Changing tires

What’s special about something as routine as changing tires?

There’s none, except in the figurative sense, when you reach your metaphorical flat line, otherwise known as retirement.

One finally gets rid of a job upon reaching its flat line—or flat tire, if you will. But it is an opportunity to change tires and venture into something more meaningful and gratifying.

This is the “special” thing about retirement: re-tiring for another, much more meaningful vehicle toward self-fulfillment. Changing tires is the metaphor for getting rid of a flat line of a job that has constricted one’s creativity during the long years of dealing with bureaucratic shackles.  Long exposures to structure and stricture where the mediocre craft policies and make crucial, life-changing decisions have made robots out of creative minds, making them as inane and jaded as their offices. A former colleague once remarked that collective exasperation and psychosis can result when “idiots call the shots.”

Last Dec. 19 I finally “changed tires.” Reaching the mandatory age for retirement in Philippine government service has become sweet music to my ears, like my favorite songs from the past and present. On a Monday, I did not have to rush to a 9 a.m. class, to put my forefinger on the biometric machine.  And it was the first time I had the choice of not getting out of bed at my usual 6 a.m. waking up time.

What does this freedom of having new “tires” bring me? It is a time for me to choose on my own terms, and on my own priorities, the kind of journey I will make. But this freedom also holds a lot of challenges and roadblocks.  Dealing with the future is certainly no joyride, especially when your new tires are made of less durable materials.

For some, retirement has meant an end to their routine journey and the start of a life of even more drudgery than what they had before.  Perhaps they made a wrong turn along the way, deciding on a short-term gain (like a whopping amount of retirement money equivalent to a 5-year lump sum of their pensions) and not making a stringent plan on what to do with it.  It could also be the consequence of being sucked into the “routine-ness” of bureaucratic processes that lulled them to virtual sleep during their long years in government service.  Or they may have squandered the years of their youth by not taking advantage of learning opportunities outside the four walls of their offices, or classrooms.

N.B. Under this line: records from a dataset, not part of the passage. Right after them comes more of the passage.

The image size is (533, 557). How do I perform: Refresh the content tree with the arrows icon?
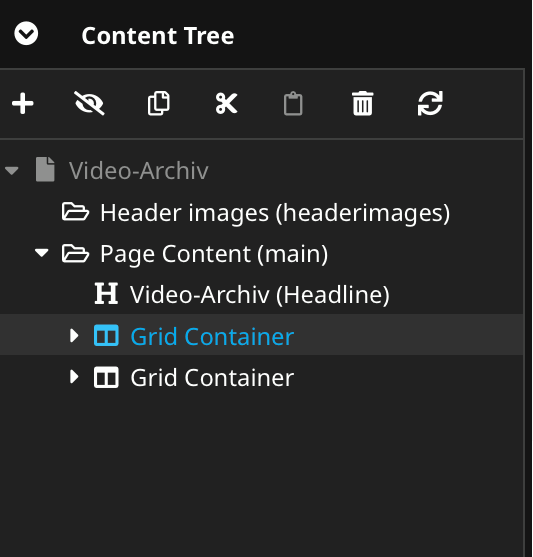(430, 103)
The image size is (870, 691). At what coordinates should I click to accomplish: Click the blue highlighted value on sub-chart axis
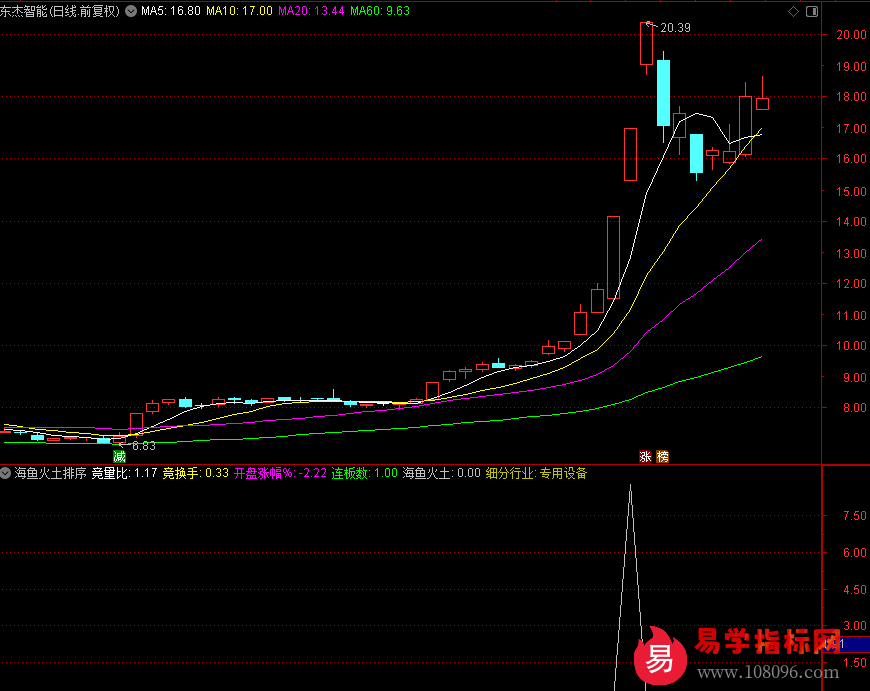click(x=842, y=644)
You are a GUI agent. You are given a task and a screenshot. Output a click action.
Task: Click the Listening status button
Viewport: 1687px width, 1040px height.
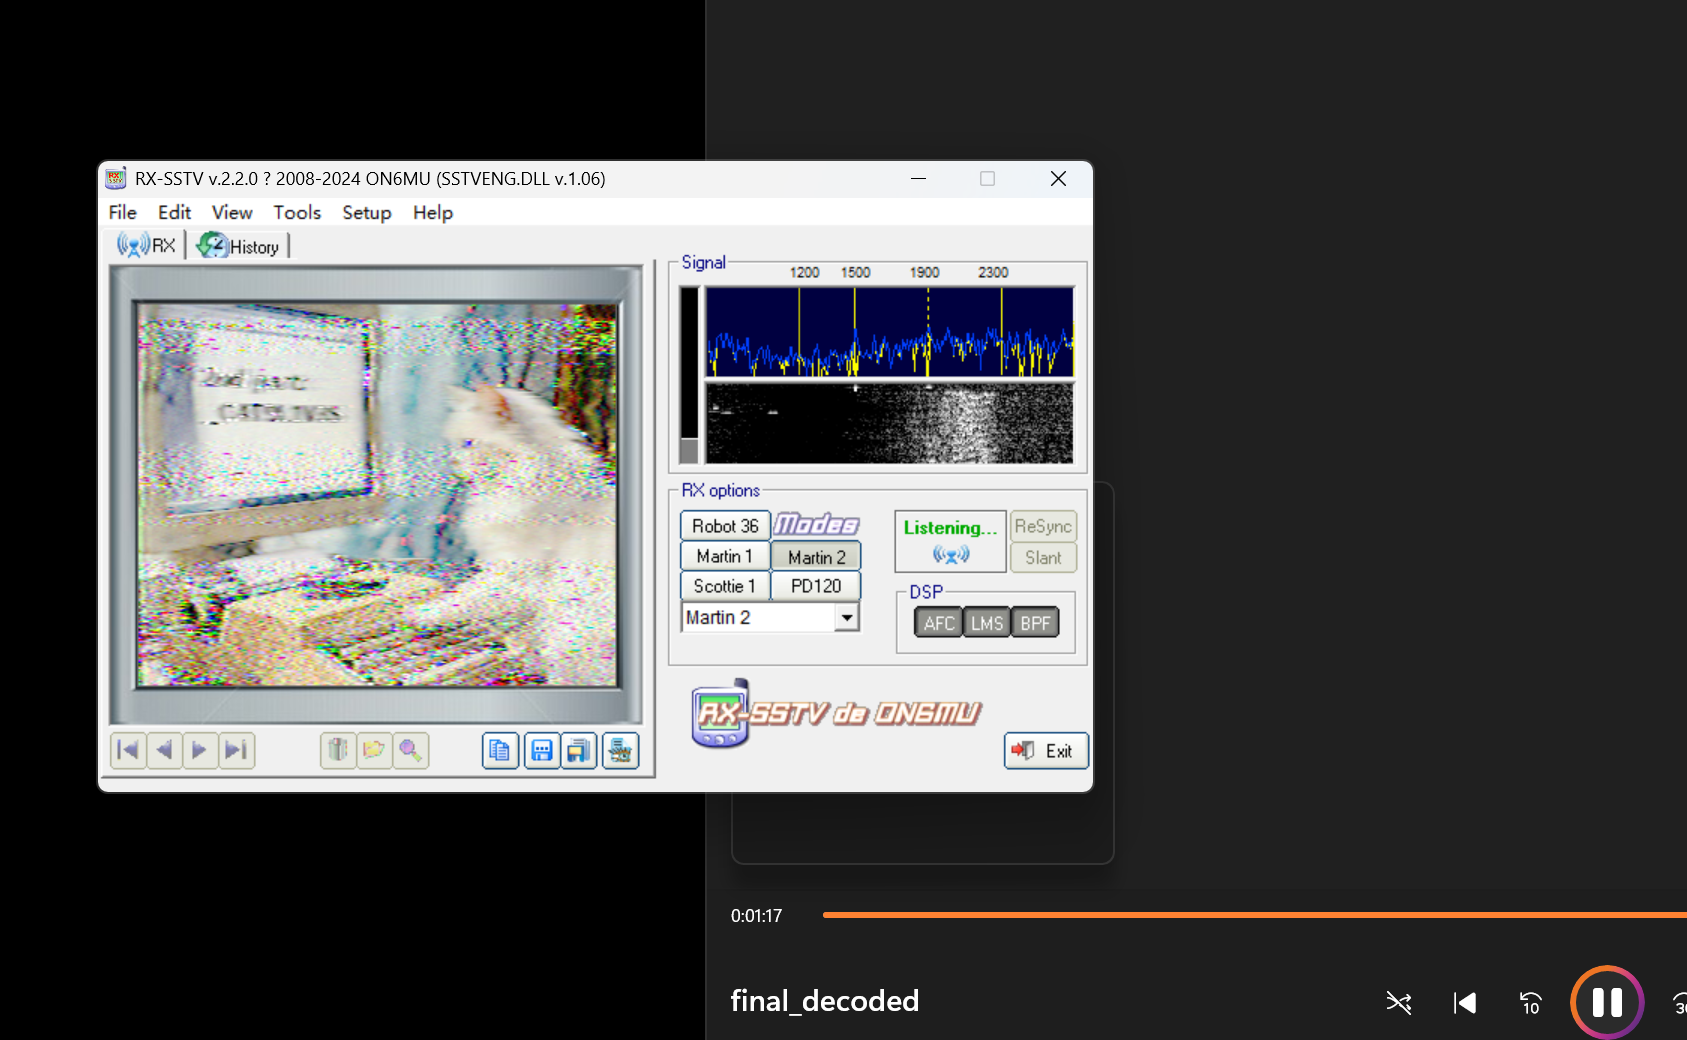pos(950,541)
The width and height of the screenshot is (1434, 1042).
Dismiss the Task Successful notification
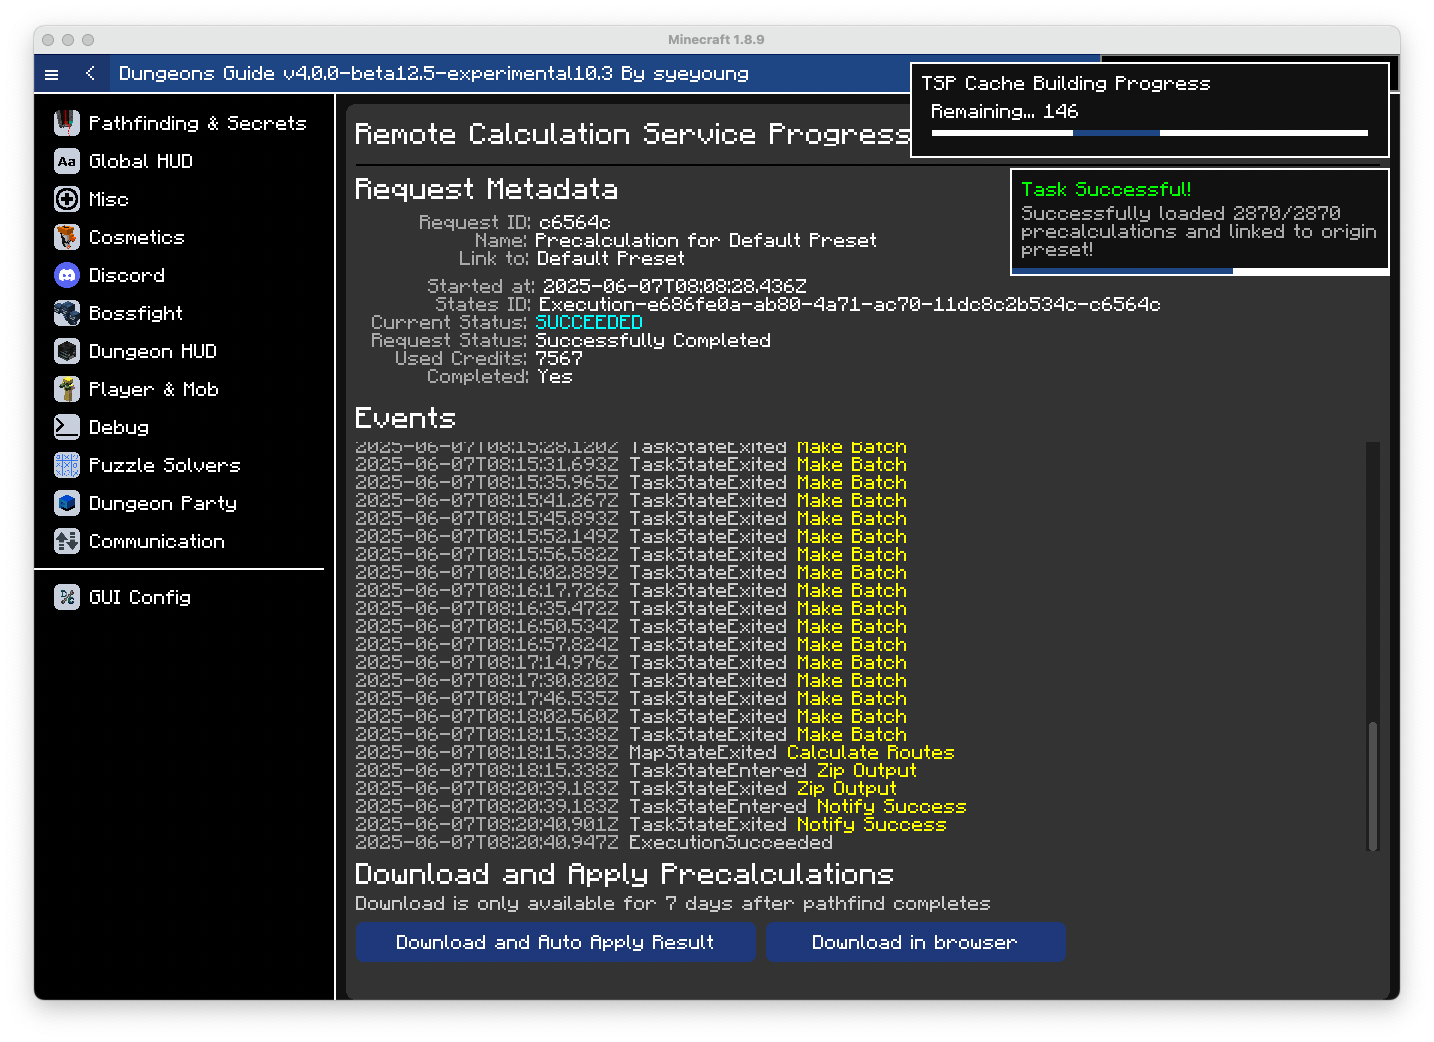pos(1199,220)

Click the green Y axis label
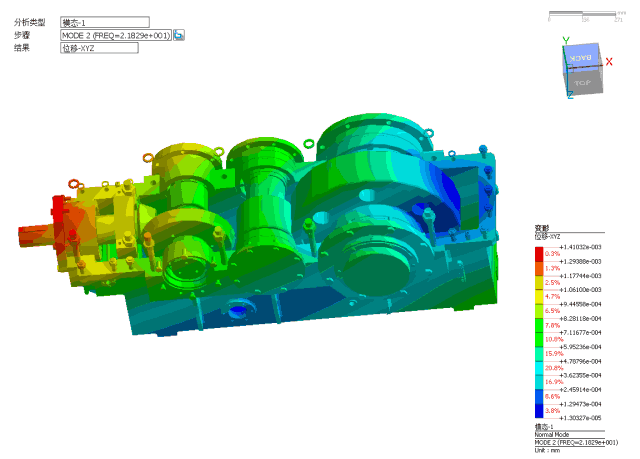pyautogui.click(x=566, y=40)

It is always cozy to enjoy the trappings of power, however ethereal it is, in one’s classroom as a professor, or in an administrative office, as a university official.  It is easy to forget that one’s privileged position before retirement is not as hallowed as one believes it to be: People “revere” you because of the power that your position carries—for now.  Sometimes, perks like these can delude some people into thinking that this privilege is permanent.

Perhaps this was my edge over others in the bureaucracy: First, I avoided the trappings of power associated with a high position in government.  I also decided to have a life outside the four walls of my classroom, and of my small office, to do researches that are disconcerting—even threatening—for the faint of heart.  Such forays into the relative “unknown” have made me better prepared for a life of possible roadblocks.  But I think I am ready to take them on: I have made sure my new tires are made of stronger, sterner stuff than the previous ones I had.

This time, I will go where I am needed, where I will contribute to lessen the suffering of a world endlessly orbiting in poverty, insecurity, powerlessness, bigotry, misogyny, and extrajudicial killings.

Rufa Cagoco-Guiam, 65, a cultural anthropologist, just retired from the Department of Sociology of Mindanao State University–General Santos City. She is currently the national inclusive education and gender specialist of the Basic Education Assistance for Muslim Mindanao (BEAM–ARMM), a program funded by the Australian government.